• [Your task]: What is needed is an exact transcription of the line with "Switch to the five-column grid view" and all the lines that follow it in the entries below; add nothing else.

• [Exercise material]:
-------------------------

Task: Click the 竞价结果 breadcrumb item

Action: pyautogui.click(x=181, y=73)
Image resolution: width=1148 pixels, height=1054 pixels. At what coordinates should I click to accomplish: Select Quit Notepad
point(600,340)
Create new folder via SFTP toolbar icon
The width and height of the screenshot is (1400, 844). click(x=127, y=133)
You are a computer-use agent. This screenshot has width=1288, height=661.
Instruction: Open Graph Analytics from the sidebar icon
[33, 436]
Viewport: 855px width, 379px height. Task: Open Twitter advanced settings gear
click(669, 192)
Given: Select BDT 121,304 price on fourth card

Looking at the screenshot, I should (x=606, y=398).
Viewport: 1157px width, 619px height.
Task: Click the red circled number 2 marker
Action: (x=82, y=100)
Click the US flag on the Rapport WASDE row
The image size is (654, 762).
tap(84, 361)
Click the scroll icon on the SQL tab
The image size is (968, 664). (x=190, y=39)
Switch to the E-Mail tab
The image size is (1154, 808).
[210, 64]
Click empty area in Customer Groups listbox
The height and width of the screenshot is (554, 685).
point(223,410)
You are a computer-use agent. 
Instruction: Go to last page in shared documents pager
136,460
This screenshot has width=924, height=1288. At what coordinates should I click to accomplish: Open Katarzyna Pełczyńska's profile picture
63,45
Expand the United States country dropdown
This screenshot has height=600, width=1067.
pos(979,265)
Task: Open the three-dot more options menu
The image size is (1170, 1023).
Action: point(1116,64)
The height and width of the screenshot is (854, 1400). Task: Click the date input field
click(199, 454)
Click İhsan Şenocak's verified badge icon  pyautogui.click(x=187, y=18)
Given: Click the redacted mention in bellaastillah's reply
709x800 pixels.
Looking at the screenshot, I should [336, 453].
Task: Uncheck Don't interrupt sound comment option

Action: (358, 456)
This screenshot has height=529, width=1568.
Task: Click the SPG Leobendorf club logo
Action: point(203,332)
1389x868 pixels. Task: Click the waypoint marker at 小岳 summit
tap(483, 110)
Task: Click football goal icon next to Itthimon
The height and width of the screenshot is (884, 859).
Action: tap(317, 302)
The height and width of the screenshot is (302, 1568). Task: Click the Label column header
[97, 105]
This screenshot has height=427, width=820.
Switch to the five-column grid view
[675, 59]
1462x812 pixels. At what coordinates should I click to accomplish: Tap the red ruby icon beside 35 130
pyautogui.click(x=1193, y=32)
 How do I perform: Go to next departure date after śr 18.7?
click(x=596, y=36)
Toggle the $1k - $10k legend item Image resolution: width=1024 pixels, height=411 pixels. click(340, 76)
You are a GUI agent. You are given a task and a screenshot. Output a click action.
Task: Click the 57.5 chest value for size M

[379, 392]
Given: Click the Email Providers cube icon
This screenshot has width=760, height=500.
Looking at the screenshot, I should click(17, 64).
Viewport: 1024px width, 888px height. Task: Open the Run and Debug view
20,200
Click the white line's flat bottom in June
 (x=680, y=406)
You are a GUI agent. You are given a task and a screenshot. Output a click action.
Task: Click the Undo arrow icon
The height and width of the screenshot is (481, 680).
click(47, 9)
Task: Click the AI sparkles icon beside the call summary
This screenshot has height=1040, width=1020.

-------------------------

• [Response to the task]:
Switch to the five-column grid view
[675, 59]
1462x812 pixels. At what coordinates should I click to accomplish: Tap the red ruby icon beside 35 130
pyautogui.click(x=1193, y=32)
 How do I perform: Go to next departure date after śr 18.7?
click(x=596, y=36)
Toggle the $1k - $10k legend item Image resolution: width=1024 pixels, height=411 pixels. click(340, 76)
You are a GUI agent. You are given a task and a screenshot. Output a click action.
Task: Click the 57.5 chest value for size M

[379, 392]
Given: Click the Email Providers cube icon
This screenshot has width=760, height=500.
Looking at the screenshot, I should click(17, 64).
Viewport: 1024px width, 888px height. Task: Open the Run and Debug view
20,200
Click the white line's flat bottom in June
 (x=680, y=406)
You are a GUI agent. You are given a task and a screenshot. Output a click action.
Task: Click the Undo arrow icon
The height and width of the screenshot is (481, 680).
click(47, 9)
Task: Click the AI sparkles icon beside the call summary
This screenshot has height=1040, width=1020.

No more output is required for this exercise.